Shell's partner in Russia, partly-privatised gas monopoly Gazprom, is bigger than BP's Russian partners, the Russian oil company Sydanco and Oneximbank. Although Oneximbank is a fast-developing financial-industrial company, Gazprom contributes about a quarter of the Russian government's tax revenues. This earns it political capital. It is so big that the proposed acquisition of Rosneft "is only one of our 150 planned projects", declared Moscow-based Gazprom general manager, Rem Vyakhirev.

Shell's Russian partner seems to enjoy a political edge over BP's Russian partners, analysts say. Anatoli Chubais, who is close to Oneximbank, cannot afford to give his political backing to the BP-Oneximbank bid for Rosneft now because it could damage him, analysts say.

Russian president Boris Yeltsin sacked three Chubais aides and took away half of the Russian reformer's power base, after parliamentarians in the Duma revealed that a Swiss subsidiary of Oneximbank was paying Chubais and his cohorts a large sum to write a book about privatisation.

As a result of this scandal Mr Chubais lost his job as Russia's finance minister, but remains first deputy prime minister. Russia's prime minister is Viktor Chernomyrdin, the former head of Gazprom.

At a geopolitical level, the battle for Rosneft "is about whether Russia or the West will be [the dominating] influence over Russia's oil and gas politics", said Rustam Narzikulov, a political commentator at the Russian newspaper Nezavisimaya Gazeta.
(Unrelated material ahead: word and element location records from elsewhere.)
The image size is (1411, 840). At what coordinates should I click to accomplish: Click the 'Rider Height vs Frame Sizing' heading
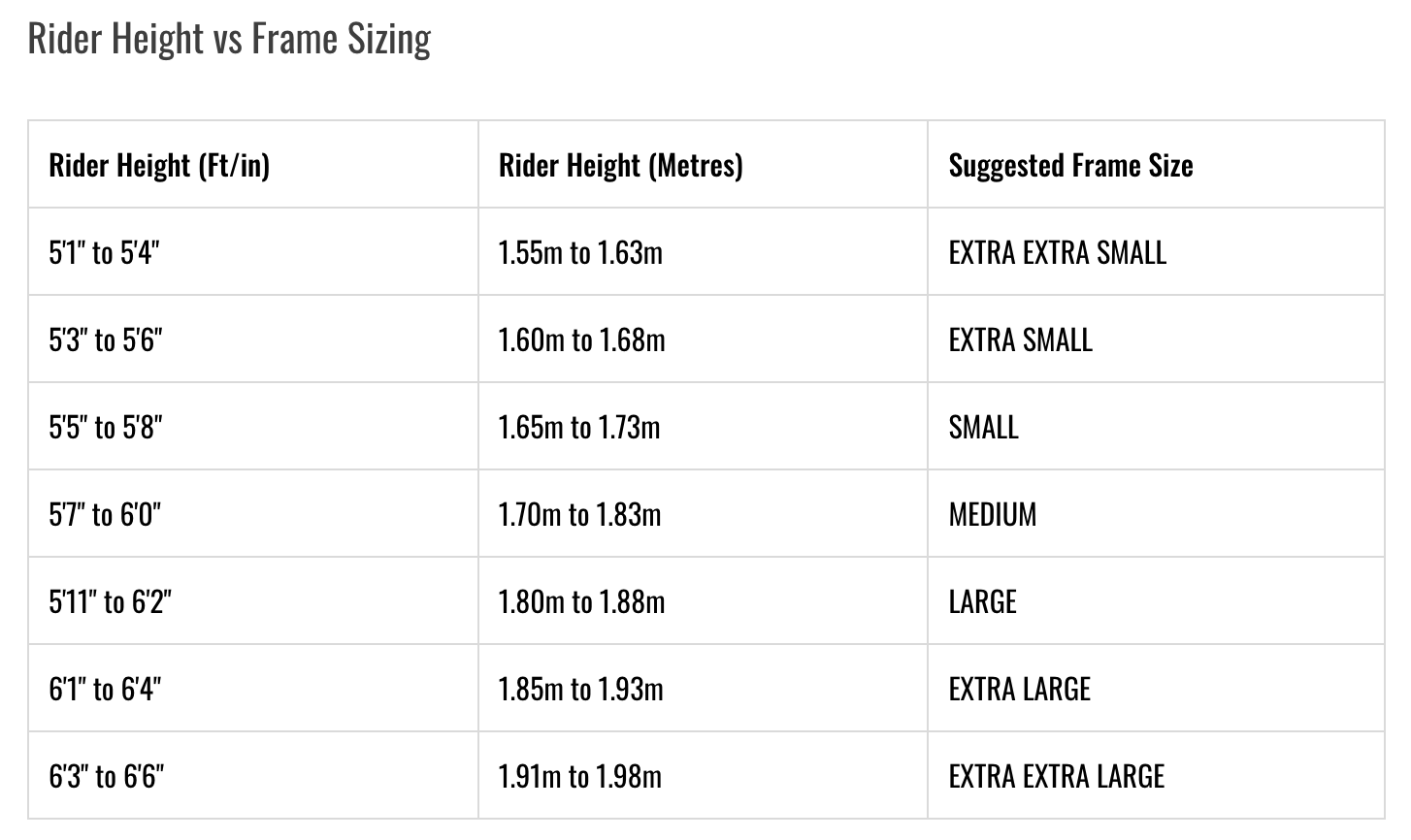229,39
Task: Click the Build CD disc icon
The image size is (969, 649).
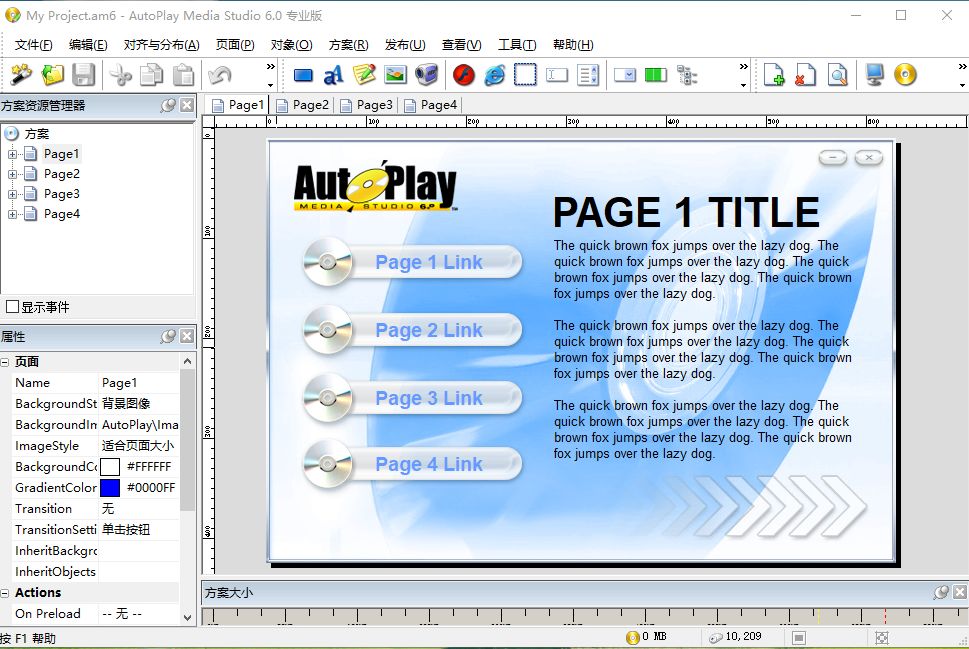Action: tap(905, 75)
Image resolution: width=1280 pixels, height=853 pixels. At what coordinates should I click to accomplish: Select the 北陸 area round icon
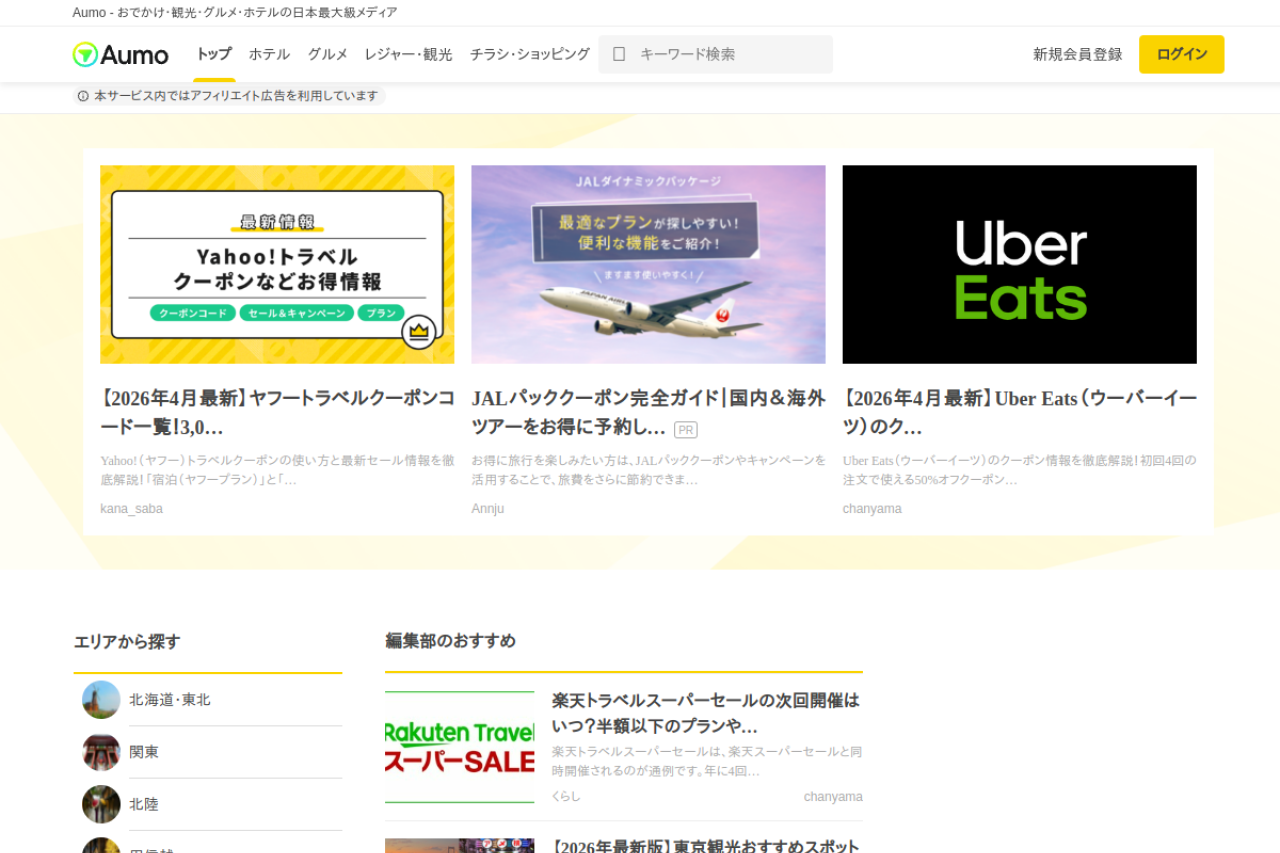[101, 804]
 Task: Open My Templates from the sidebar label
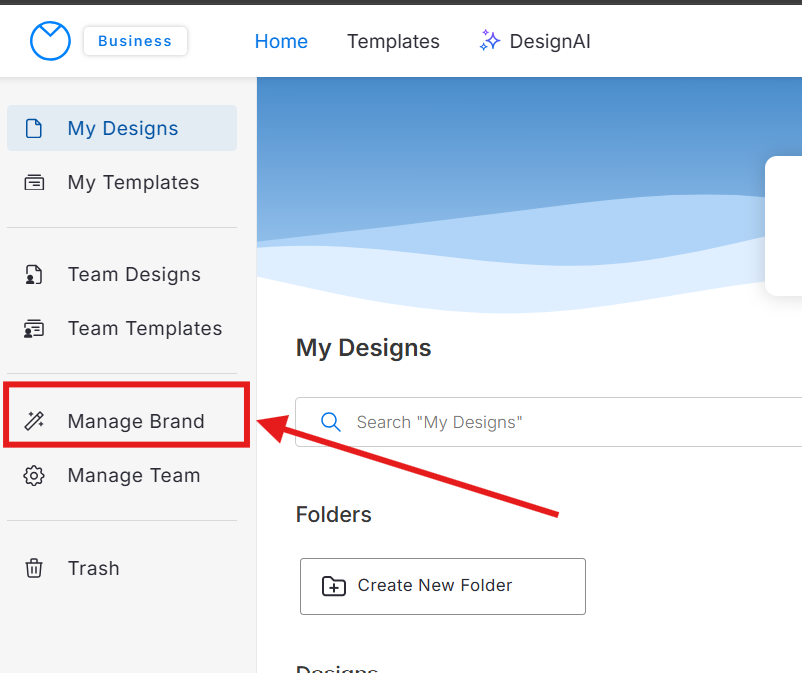click(133, 182)
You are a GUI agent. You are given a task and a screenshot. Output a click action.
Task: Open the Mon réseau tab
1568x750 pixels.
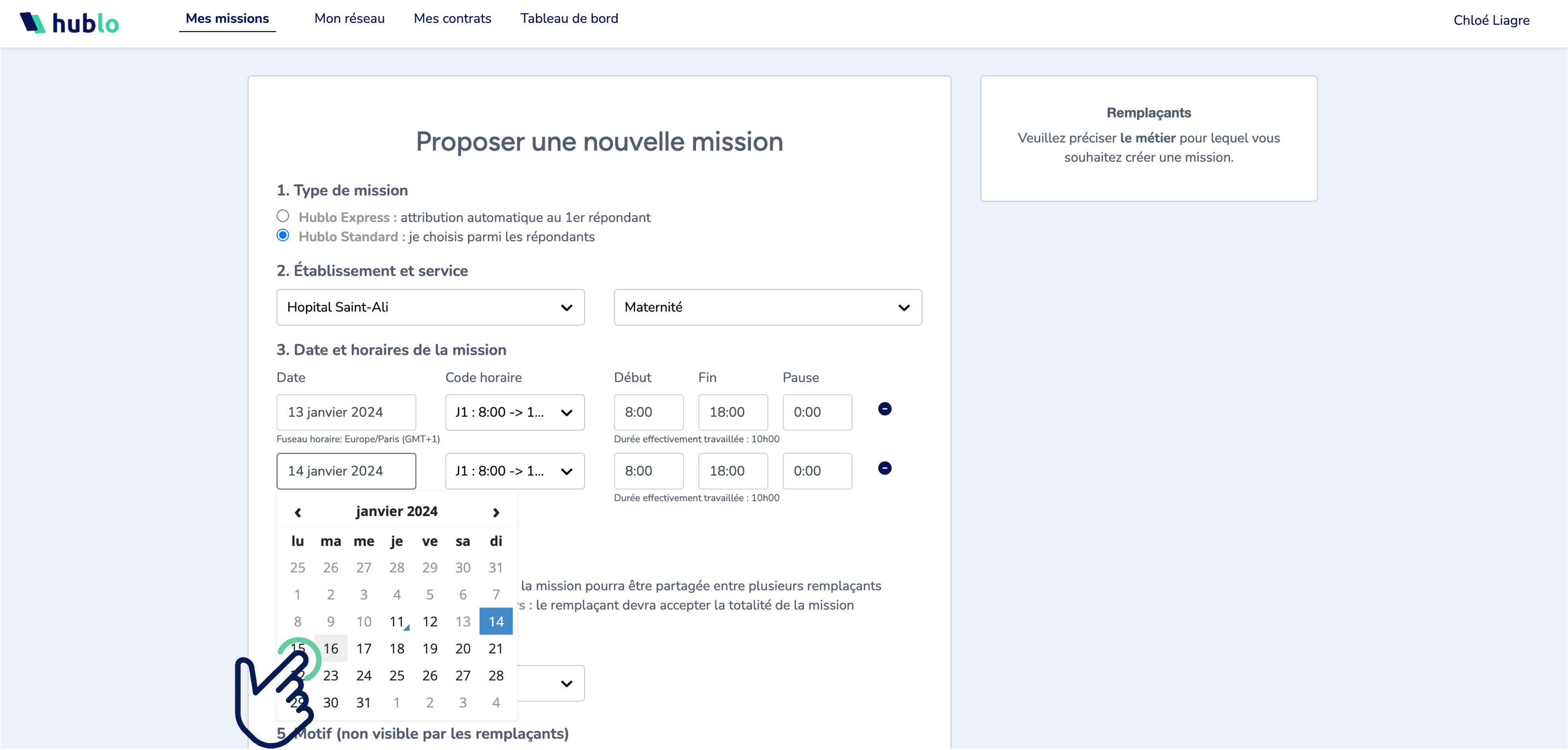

Gazprom, which has the biggest resources of gas in the world, is seen as less susceptible to western influence than BP's own Russian partners.

The privatisation of Rosneft is planned for next year and the sale has become entangled in the centuries-old debate in Russia between Slavophiles, who believe Russia's destiny lies at home, and westernisers, who feel its future depends on more integration with the West.

Rosneft accounts for 11 per cent of Russia's huge oil reserves and little over 4 per cent of total output in the country. In the jockeying for position ahead of the auction, Shell and Gazprom have lined up with Lukoil, a privatised company created out of three former Siberian state oil companies. BP is aligned with Sydanco, whose leading shareholder is Oneximbank.

Last week the country's new finance minister, Mikhail Zadorov, vowed to cut links between government and big business by withdrawing funds from Oneximbank. And in his recent visit to Peking, Mr Yeltsin identified Russia's East Siberian and Far Eastern fields of oil and gas as a major source of petroleum exports to China.

A BP spokesman says petro-political speculation about Rosneft is premature. He says BP has yet to commit itself to a bid for the state oil company.Whichever company offers the most money will get Rosneft, says Oneximbank spokesman, Sergei Chernitsin.